If Google decides to move forward with it, the service would start in a few cities, including San Francisco and New York, one person said.

It is unclear whether Google would take a cut of the revenue from sales or make money only on merchant ads. Google does not take a portion of payments with the Google Wallet mobile app, but it does earn money from sales of Google Offers.

Local online and mobile ads are a growing revenue source for many companies, including Google, Amazon, Groupon and Yelp.

Local digital advertising revenue will be $23 billion this year, just 17 percent of total local ad revenue, but the portion will grow to 25 percent by 2015, according to BIA/Kelsey, a local media research firm. Local advertising contributes heavily to Google’s biggest businesses; local search ad revenue, now $6 billion annually, is growing 10 percent year over year, and more than half of mobile ads are local.

The new delivery service, which was first reported by The Wall Street Journal, fits squarely into Google’s broader efforts to use its search engine to connect merchants and shoppers.
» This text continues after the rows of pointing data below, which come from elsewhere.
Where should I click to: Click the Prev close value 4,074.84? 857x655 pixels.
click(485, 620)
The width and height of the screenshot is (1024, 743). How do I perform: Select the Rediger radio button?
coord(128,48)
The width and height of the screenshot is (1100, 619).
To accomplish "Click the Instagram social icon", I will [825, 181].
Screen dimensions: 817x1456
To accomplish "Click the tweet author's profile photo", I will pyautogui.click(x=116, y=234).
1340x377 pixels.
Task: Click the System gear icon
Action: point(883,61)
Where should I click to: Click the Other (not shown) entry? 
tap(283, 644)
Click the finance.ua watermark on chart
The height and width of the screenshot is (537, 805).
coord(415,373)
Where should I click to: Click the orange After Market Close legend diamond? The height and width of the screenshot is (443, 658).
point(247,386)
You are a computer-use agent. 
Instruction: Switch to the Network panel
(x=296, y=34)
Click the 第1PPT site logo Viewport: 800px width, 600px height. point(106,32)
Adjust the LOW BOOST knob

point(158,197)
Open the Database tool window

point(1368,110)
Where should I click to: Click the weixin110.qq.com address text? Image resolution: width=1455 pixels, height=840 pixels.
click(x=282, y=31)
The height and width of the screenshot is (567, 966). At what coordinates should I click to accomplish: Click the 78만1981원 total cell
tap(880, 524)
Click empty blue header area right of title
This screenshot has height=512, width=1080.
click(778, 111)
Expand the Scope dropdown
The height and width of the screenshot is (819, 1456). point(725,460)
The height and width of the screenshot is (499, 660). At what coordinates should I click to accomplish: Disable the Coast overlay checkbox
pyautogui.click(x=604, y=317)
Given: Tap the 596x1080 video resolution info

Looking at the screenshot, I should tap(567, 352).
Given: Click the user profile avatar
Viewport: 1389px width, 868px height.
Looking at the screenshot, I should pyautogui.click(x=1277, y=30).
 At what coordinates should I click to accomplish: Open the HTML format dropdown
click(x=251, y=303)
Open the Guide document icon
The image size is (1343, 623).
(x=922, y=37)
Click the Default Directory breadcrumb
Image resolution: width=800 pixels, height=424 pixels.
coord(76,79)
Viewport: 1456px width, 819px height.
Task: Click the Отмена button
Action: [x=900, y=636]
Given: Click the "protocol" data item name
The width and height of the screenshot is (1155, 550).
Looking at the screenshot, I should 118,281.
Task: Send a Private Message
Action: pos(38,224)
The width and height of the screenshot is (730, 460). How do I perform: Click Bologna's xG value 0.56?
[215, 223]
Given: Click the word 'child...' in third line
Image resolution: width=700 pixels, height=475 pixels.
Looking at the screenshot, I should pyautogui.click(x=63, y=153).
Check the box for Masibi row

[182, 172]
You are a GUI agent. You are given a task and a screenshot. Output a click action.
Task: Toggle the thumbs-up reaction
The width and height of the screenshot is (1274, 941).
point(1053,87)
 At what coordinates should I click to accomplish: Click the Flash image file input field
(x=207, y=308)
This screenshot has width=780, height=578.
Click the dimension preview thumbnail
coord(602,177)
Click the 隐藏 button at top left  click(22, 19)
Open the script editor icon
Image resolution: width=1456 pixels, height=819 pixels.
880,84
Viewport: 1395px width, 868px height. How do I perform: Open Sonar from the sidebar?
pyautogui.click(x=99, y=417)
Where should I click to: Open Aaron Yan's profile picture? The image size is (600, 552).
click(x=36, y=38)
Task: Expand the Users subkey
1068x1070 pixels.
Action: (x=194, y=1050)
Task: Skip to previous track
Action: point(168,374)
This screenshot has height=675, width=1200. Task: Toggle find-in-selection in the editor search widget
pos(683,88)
In the last year, it has enhanced its product search and introduced new ad formats for retailers. It now shows sites that carry an item and compares prices and shipping fees, and connects with stores’ inventory feeds to show where the item is in stock nearby. The new service would be an extension of that.

With Google Offers, the company sells daily deals for local businesses. In October, it began testing Google Trusted Stores, which verifies e-commerce sites as trusted retailers, based on shipping and customer service. Google promises to refund the purchase price or replace items for shoppers dissatisfied with a trusted store’s service. And with Google Wallet, people can pay for items online or offline with their phones.

Perhaps Google’s biggest hurdle in competing with companies like Amazon and Apple in becoming a commerce business is collecting credit card numbers, which enables quick purchases of things as diverse as digital music and offline goods. Apple has said in the past that it has more than 225 million credit card numbers, and Amazon has the credit card information of tens of millions of customers.

“Privacy concerns notwithstanding, the best way to target a consumer with relevant offers is based on their buying behavior and purchase history,” Mr. Best said. “That’s another huge strategic advantage for Google to participate in the transaction.”